- Description of the task -
Your answer should be an exact copy of the lines from the one containing "The height and" through the last line of the records below, without any pictures.

[Start of Attachment]

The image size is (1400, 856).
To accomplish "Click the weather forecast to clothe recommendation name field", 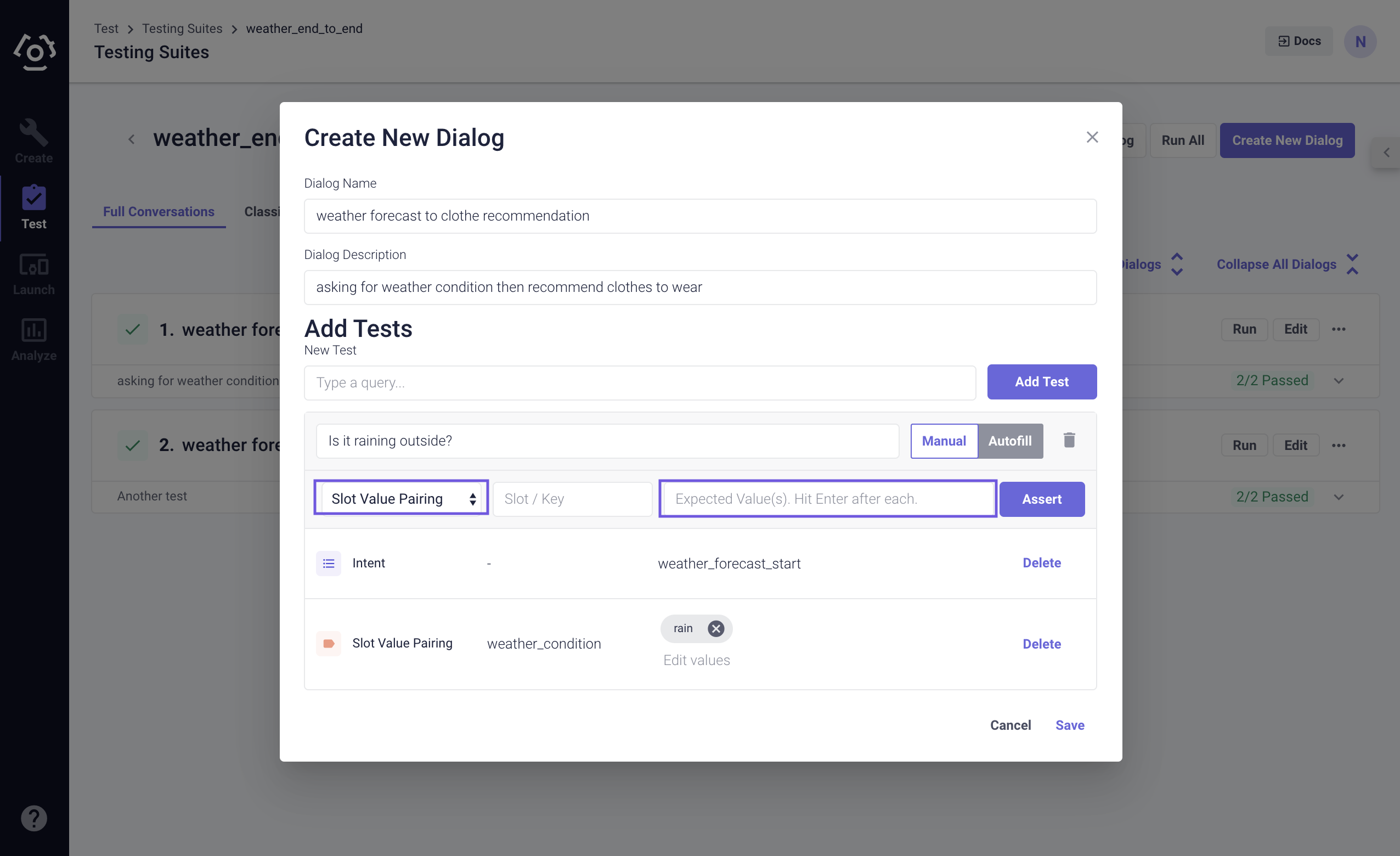I will [700, 215].
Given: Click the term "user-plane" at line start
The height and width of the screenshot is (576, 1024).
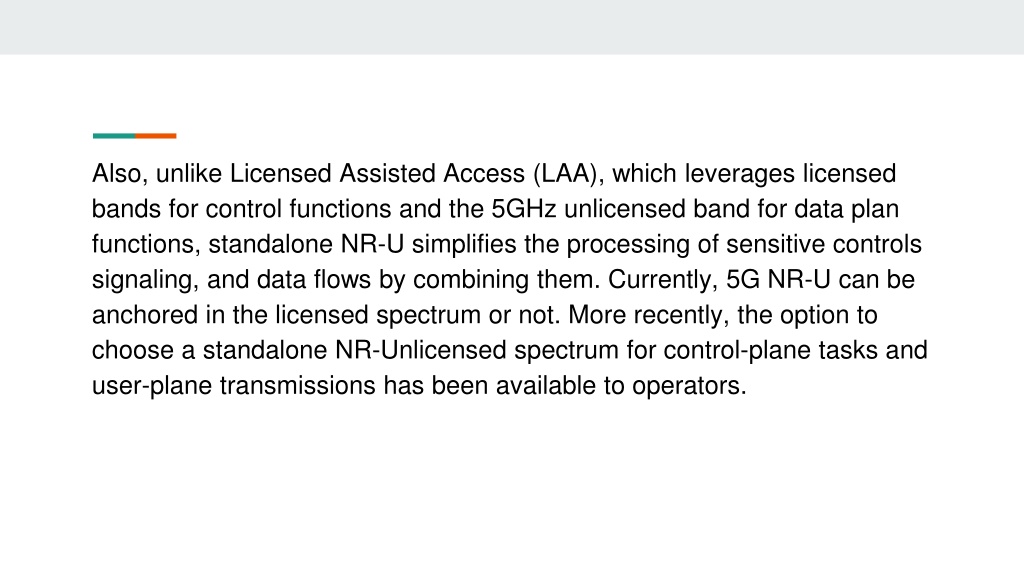Looking at the screenshot, I should tap(152, 385).
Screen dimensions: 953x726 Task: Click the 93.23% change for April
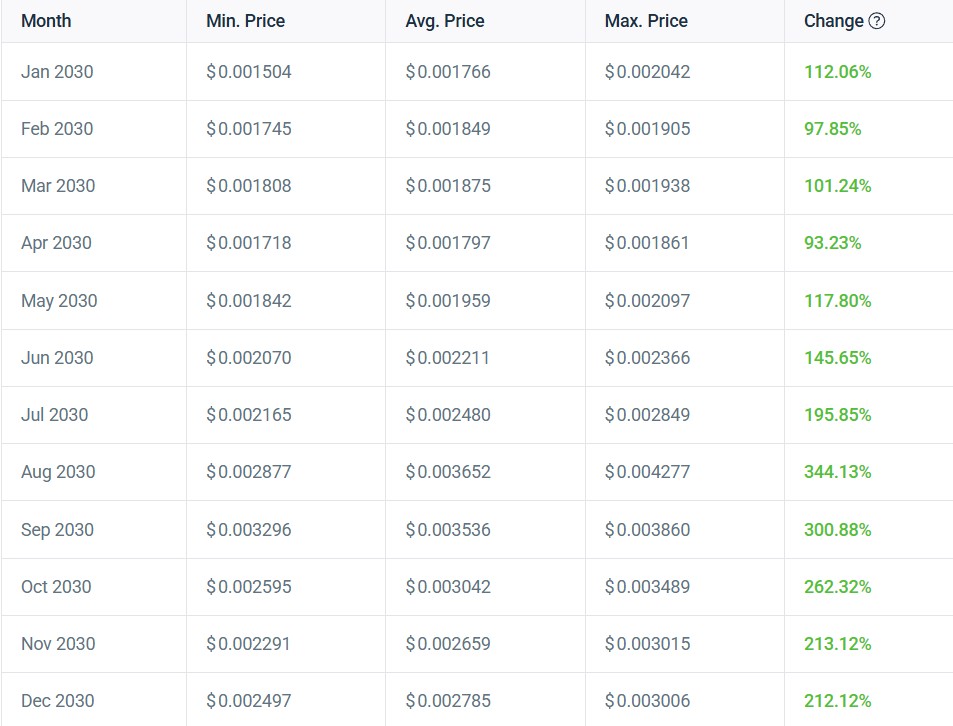[832, 243]
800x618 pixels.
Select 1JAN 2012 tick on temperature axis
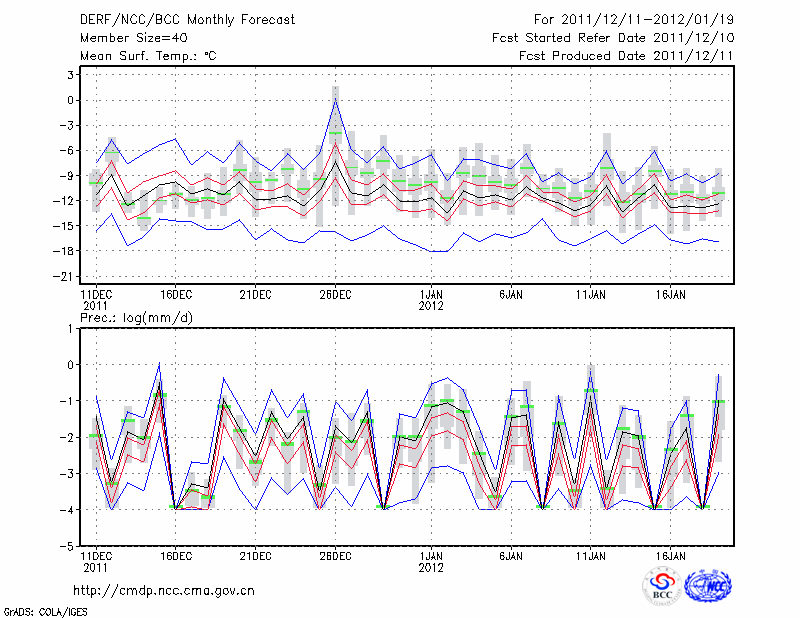431,295
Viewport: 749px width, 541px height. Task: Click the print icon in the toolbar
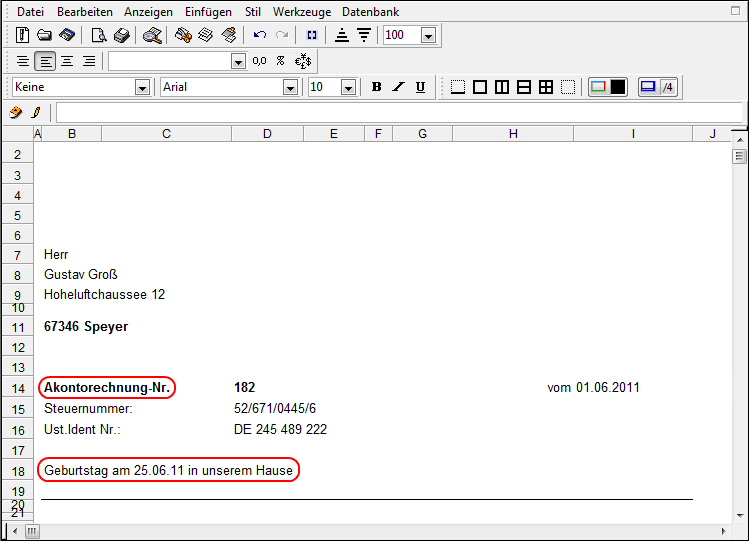click(121, 36)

[End of Attachment]

- Exercise response -
The height and width of the screenshot is (576, 1024).
Looking at the screenshot, I should tap(152, 385).
Screen dimensions: 953x726 Task: Click the 93.23% change for April
[832, 243]
800x618 pixels.
Select 1JAN 2012 tick on temperature axis
431,295
Viewport: 749px width, 541px height. Task: Click the print icon in the toolbar
click(121, 36)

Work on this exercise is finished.